In this blog, I look at how Sutherland tackled the challenge of health plans maintaining accurate provider data in the state of California.

The challenge: inaccurate health plan data about providers

It’s been difficult for health plans in California to maintain accurate, up-to-date information on the current status of providers in the state. According to outsourcing vendor Sutherland, experience indicates that 60% of provider directories contain serious material errors. Health plan data frequently indicated that doctors were no longer accepting new patients, even though they in fact were. The data frequently presented the state regulatory body, health plans, and patients with inaccurate information about whether doctors continued to practice their specialty, had moved to new locations, or were contracted to work with particular health plans or their products.

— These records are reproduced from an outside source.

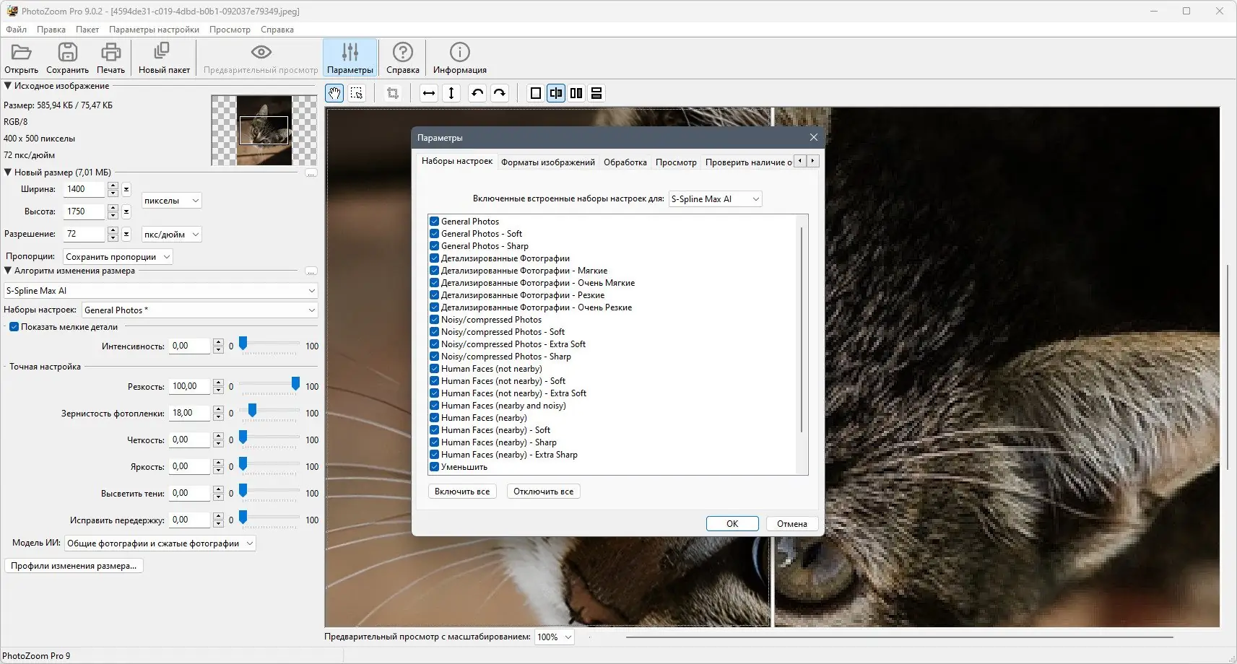Confirm parameters with OK
The image size is (1237, 664).
pos(732,523)
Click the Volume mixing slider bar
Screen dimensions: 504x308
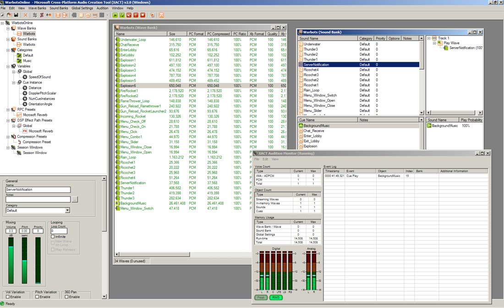(x=11, y=260)
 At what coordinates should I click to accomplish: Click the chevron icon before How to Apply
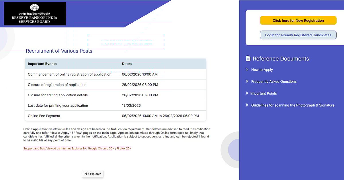coord(247,69)
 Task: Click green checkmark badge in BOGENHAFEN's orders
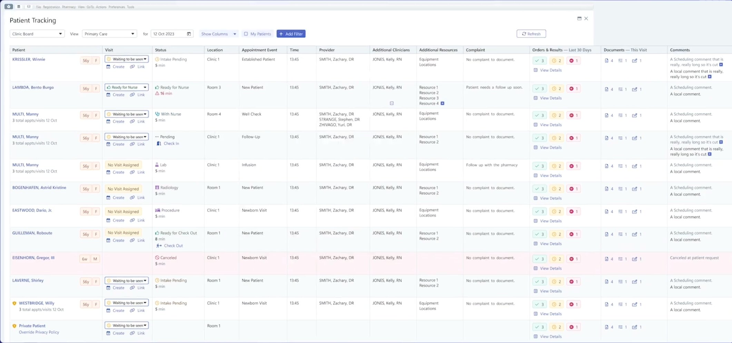(539, 189)
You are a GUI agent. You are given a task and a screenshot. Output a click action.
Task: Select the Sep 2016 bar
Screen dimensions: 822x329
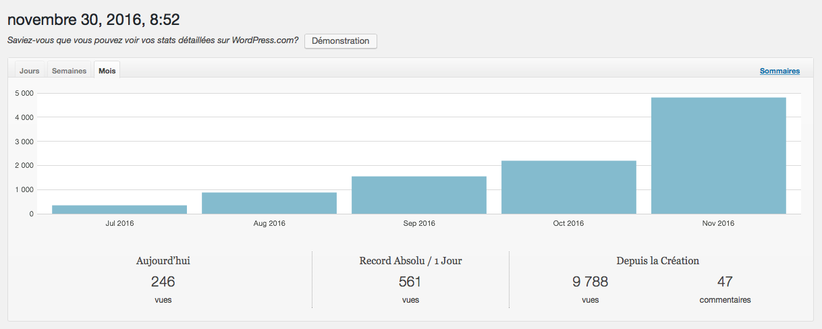pos(419,195)
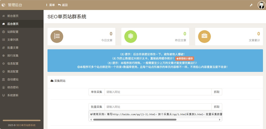Click the cube logo beside 管理后台
The height and width of the screenshot is (129, 266).
click(4, 5)
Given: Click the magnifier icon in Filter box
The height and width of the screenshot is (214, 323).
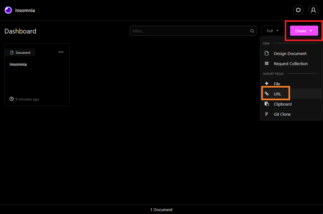Looking at the screenshot, I should 252,31.
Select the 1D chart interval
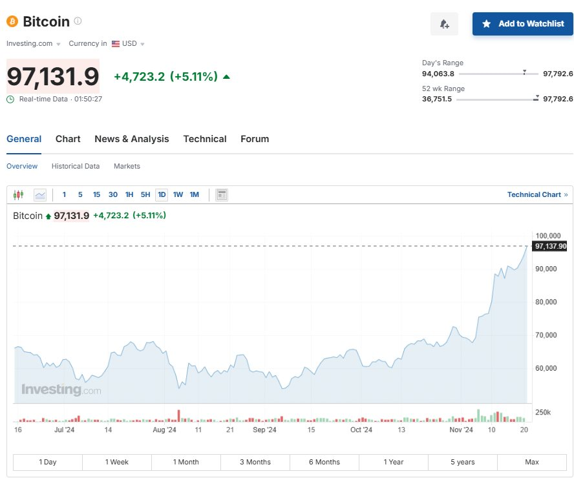This screenshot has height=478, width=574. [162, 194]
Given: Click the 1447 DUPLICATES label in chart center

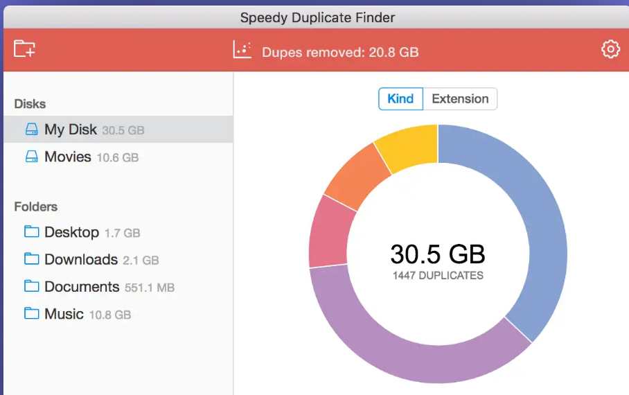Looking at the screenshot, I should click(437, 275).
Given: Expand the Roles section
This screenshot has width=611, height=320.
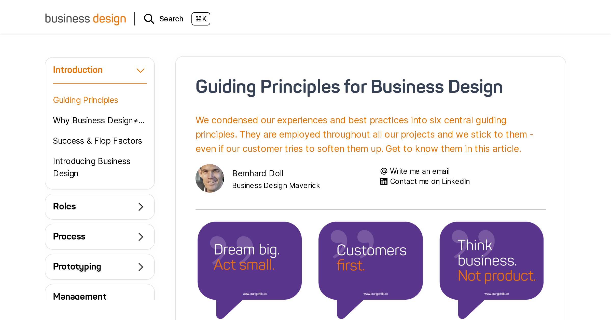Looking at the screenshot, I should point(100,207).
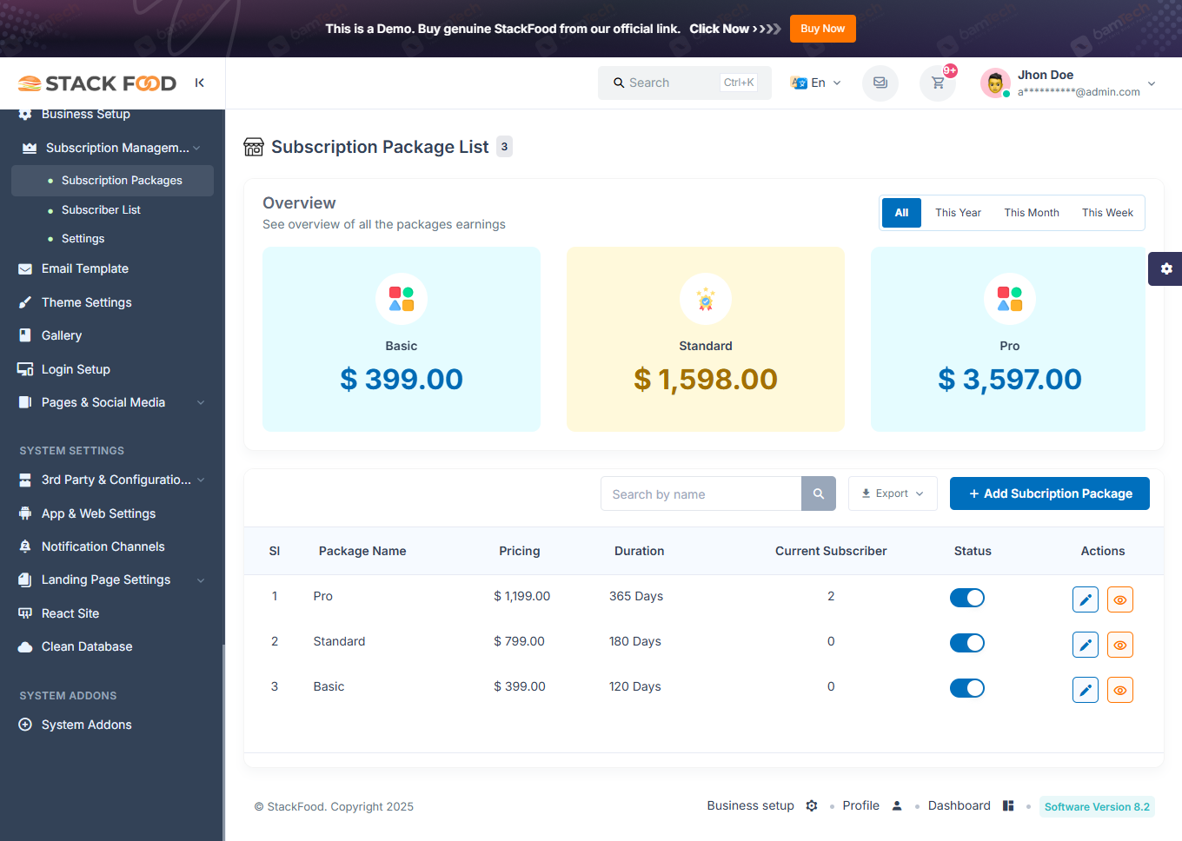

The context: gaining access to timely CA medical services

Since 2017, Sutherland has created a shared services model for over a dozen CA health plans that obviates the need for participating California health plans to each separately build and update parallel databases that track the availability of provider appointments for urgent and non-urgent care for health plan members. The State Department of Managed Healthcare (DMHC), which regulates the state’s health plans, requires that health plans and providers make available appointments for urgent and non-urgent care, varying by specialty, from two to 14 days. Until recently, each health plan created and updated its own massive database of providers that participated in each of those plan’s products.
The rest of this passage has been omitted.